EmTech V-Team - Explainable AI
Nema Sobhani
IT Analytics, Avanade
Explainability/interpretability overview and demonstration of ML tools in the Azure stack used at Avanade.
I. Background
II. In Action
III. Other Approaches
IV. Wrap-up
Do to our unique relationship with Microsoft, we have been given direct access to product owners for Microsoft's cutting edge machine learning, interpretability, and explainability tools including interpret-ml, interpret-community, and the azureml sdk (May Hu, Mehrnoosh Sameki, Ilya Matiach).
"The goal of science is to gain knowledge, but many problems are solved with big datasets and black box machine learning models. The model itself becomes the source of knowledge instead of the data. Interpretability makes it possible to extract this additional knowledge captured by the model."

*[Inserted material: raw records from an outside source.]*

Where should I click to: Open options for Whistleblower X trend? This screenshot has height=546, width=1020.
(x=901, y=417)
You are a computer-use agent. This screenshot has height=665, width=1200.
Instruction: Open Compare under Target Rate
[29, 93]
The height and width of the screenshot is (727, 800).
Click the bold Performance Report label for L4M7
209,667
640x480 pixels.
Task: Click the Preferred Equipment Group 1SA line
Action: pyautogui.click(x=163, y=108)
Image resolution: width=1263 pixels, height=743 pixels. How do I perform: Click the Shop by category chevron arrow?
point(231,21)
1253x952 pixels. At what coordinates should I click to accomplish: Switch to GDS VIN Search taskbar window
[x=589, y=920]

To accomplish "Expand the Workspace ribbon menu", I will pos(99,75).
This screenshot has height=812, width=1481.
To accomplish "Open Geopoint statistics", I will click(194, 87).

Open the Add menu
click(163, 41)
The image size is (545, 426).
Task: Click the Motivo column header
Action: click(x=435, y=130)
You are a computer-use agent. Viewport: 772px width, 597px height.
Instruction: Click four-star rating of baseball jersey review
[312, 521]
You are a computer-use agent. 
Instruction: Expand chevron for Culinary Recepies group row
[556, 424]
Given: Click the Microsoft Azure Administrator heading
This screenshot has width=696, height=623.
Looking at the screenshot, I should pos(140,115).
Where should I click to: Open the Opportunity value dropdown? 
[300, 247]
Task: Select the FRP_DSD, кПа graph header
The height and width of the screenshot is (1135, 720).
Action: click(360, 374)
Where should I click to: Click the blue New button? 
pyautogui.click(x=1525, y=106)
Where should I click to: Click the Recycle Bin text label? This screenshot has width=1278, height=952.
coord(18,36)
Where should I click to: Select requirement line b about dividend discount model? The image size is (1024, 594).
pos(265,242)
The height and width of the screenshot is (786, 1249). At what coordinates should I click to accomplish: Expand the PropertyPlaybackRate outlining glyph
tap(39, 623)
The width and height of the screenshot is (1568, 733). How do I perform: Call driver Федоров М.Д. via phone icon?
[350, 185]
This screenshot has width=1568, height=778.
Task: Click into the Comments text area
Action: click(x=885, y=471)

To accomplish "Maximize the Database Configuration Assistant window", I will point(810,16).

- Christoph Molnar, ‘Interpretable Machine Learning’
Applications
- Financial Services/Banking (fraud detection)
- Marketing (user engagement)
- Healthcare (individualized medicine and tracking)
- Epidemiology (disease outbreak modeling)
Benefits
- Validation of domain knowledge
- Provides actionable evidence
- Guides data practices and feedback
SHapley Additive exPlanations
Gives both globally and locally accurate and consistent feature importance values derived from individual contributions (drawn from Lloyd Shapley's work in combinatorial game theory).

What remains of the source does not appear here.